| Assignment |
The response must reproduce every record in full.

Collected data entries
----------------

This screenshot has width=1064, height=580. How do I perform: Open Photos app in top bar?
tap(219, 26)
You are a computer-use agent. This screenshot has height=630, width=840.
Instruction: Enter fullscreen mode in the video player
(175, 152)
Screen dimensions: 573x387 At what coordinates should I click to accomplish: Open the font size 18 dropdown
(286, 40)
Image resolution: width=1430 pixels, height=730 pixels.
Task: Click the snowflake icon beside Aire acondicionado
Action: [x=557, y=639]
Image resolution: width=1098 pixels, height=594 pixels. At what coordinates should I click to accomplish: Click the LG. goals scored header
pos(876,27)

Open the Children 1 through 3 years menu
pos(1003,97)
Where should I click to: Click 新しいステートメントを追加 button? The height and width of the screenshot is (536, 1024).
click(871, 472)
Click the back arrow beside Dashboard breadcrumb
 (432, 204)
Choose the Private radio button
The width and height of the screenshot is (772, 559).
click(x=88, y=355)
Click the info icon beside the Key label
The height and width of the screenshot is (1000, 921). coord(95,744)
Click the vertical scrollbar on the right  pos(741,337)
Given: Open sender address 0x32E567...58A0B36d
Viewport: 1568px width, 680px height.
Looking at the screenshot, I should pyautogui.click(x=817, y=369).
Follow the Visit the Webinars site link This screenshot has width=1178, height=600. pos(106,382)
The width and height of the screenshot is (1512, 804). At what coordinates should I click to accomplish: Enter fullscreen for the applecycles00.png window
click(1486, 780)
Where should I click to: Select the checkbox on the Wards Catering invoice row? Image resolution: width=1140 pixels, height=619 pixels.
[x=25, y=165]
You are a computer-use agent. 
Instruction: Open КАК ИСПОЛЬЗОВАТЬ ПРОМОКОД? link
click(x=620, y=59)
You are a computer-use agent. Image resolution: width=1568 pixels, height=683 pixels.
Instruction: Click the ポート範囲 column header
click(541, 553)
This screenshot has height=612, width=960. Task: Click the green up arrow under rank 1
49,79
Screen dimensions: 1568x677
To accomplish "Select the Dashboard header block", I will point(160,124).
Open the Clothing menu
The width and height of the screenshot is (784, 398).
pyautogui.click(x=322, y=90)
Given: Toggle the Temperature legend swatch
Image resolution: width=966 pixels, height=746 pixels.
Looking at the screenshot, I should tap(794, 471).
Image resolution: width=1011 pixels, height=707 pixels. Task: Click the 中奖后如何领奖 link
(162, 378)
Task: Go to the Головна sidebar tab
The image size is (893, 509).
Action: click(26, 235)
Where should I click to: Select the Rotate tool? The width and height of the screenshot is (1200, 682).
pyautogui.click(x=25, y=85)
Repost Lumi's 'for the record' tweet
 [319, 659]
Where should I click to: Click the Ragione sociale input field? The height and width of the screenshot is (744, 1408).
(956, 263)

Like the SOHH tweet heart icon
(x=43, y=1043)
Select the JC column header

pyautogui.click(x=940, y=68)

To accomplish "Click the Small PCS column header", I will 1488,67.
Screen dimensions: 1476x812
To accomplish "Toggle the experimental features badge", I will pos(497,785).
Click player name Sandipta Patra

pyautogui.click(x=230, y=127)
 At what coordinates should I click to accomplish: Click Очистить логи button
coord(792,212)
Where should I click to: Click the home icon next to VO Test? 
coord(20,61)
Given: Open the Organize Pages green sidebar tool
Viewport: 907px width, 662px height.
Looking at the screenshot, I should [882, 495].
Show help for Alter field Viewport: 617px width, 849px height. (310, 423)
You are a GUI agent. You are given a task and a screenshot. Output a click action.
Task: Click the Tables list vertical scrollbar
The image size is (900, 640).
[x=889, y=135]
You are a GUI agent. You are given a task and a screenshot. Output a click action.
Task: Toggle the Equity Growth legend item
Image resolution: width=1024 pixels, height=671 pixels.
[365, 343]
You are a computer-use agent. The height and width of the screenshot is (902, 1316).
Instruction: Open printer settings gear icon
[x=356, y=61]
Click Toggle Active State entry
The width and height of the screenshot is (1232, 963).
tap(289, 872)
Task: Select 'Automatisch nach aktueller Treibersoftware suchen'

----------------

| Response to this task |
This screenshot has width=1064, height=580. How do I perform: Open Photos app in top bar?
tap(219, 26)
You are a computer-use agent. This screenshot has height=630, width=840.
Instruction: Enter fullscreen mode in the video player
(175, 152)
Screen dimensions: 573x387 At what coordinates should I click to accomplish: Open the font size 18 dropdown
(286, 40)
Image resolution: width=1430 pixels, height=730 pixels.
Task: Click the snowflake icon beside Aire acondicionado
Action: [x=557, y=639]
Image resolution: width=1098 pixels, height=594 pixels. At what coordinates should I click to accomplish: Click the LG. goals scored header
pos(876,27)

Open the Children 1 through 3 years menu
pos(1003,97)
Where should I click to: Click 新しいステートメントを追加 button? The height and width of the screenshot is (536, 1024).
click(871, 472)
Click the back arrow beside Dashboard breadcrumb
 (432, 204)
Choose the Private radio button
The width and height of the screenshot is (772, 559).
click(x=88, y=355)
Click the info icon beside the Key label
The height and width of the screenshot is (1000, 921). coord(95,744)
Click the vertical scrollbar on the right  pos(741,337)
Given: Open sender address 0x32E567...58A0B36d
Viewport: 1568px width, 680px height.
Looking at the screenshot, I should pyautogui.click(x=817, y=369).
Follow the Visit the Webinars site link This screenshot has width=1178, height=600. pos(106,382)
The width and height of the screenshot is (1512, 804). At what coordinates should I click to accomplish: Enter fullscreen for the applecycles00.png window
click(1486, 780)
Where should I click to: Select the checkbox on the Wards Catering invoice row? Image resolution: width=1140 pixels, height=619 pixels.
[x=25, y=165]
You are a computer-use agent. 
Instruction: Open КАК ИСПОЛЬЗОВАТЬ ПРОМОКОД? link
click(x=620, y=59)
You are a computer-use agent. Image resolution: width=1568 pixels, height=683 pixels.
Instruction: Click the ポート範囲 column header
click(541, 553)
This screenshot has height=612, width=960. Task: Click the green up arrow under rank 1
49,79
Screen dimensions: 1568x677
To accomplish "Select the Dashboard header block", I will point(160,124).
Open the Clothing menu
The width and height of the screenshot is (784, 398).
pyautogui.click(x=322, y=90)
Given: Toggle the Temperature legend swatch
Image resolution: width=966 pixels, height=746 pixels.
Looking at the screenshot, I should tap(794, 471).
Image resolution: width=1011 pixels, height=707 pixels. Task: Click the 中奖后如何领奖 link
(162, 378)
Task: Go to the Головна sidebar tab
The image size is (893, 509).
Action: click(26, 235)
Where should I click to: Select the Rotate tool? The width and height of the screenshot is (1200, 682).
pyautogui.click(x=25, y=85)
Repost Lumi's 'for the record' tweet
 [319, 659]
Where should I click to: Click the Ragione sociale input field? The height and width of the screenshot is (744, 1408).
(956, 263)

Like the SOHH tweet heart icon
(x=43, y=1043)
Select the JC column header

pyautogui.click(x=940, y=68)

To accomplish "Click the Small PCS column header", I will 1488,67.
Screen dimensions: 1476x812
To accomplish "Toggle the experimental features badge", I will pos(497,785).
Click player name Sandipta Patra

pyautogui.click(x=230, y=127)
 At what coordinates should I click to accomplish: Click Очистить логи button
coord(792,212)
Where should I click to: Click the home icon next to VO Test? 
coord(20,61)
Given: Open the Organize Pages green sidebar tool
Viewport: 907px width, 662px height.
Looking at the screenshot, I should [882, 495].
Show help for Alter field Viewport: 617px width, 849px height. (310, 423)
You are a GUI agent. You are given a task and a screenshot. Output a click action.
Task: Click the Tables list vertical scrollbar
The image size is (900, 640).
[x=889, y=135]
You are a GUI agent. You are given a task and a screenshot. Output a click action.
Task: Toggle the Equity Growth legend item
Image resolution: width=1024 pixels, height=671 pixels.
[365, 343]
You are a computer-use agent. The height and width of the screenshot is (902, 1316).
Instruction: Open printer settings gear icon
[x=356, y=61]
Click Toggle Active State entry
The width and height of the screenshot is (1232, 963).
tap(289, 872)
Task: Select 'Automatisch nach aktueller Treibersoftware suchen'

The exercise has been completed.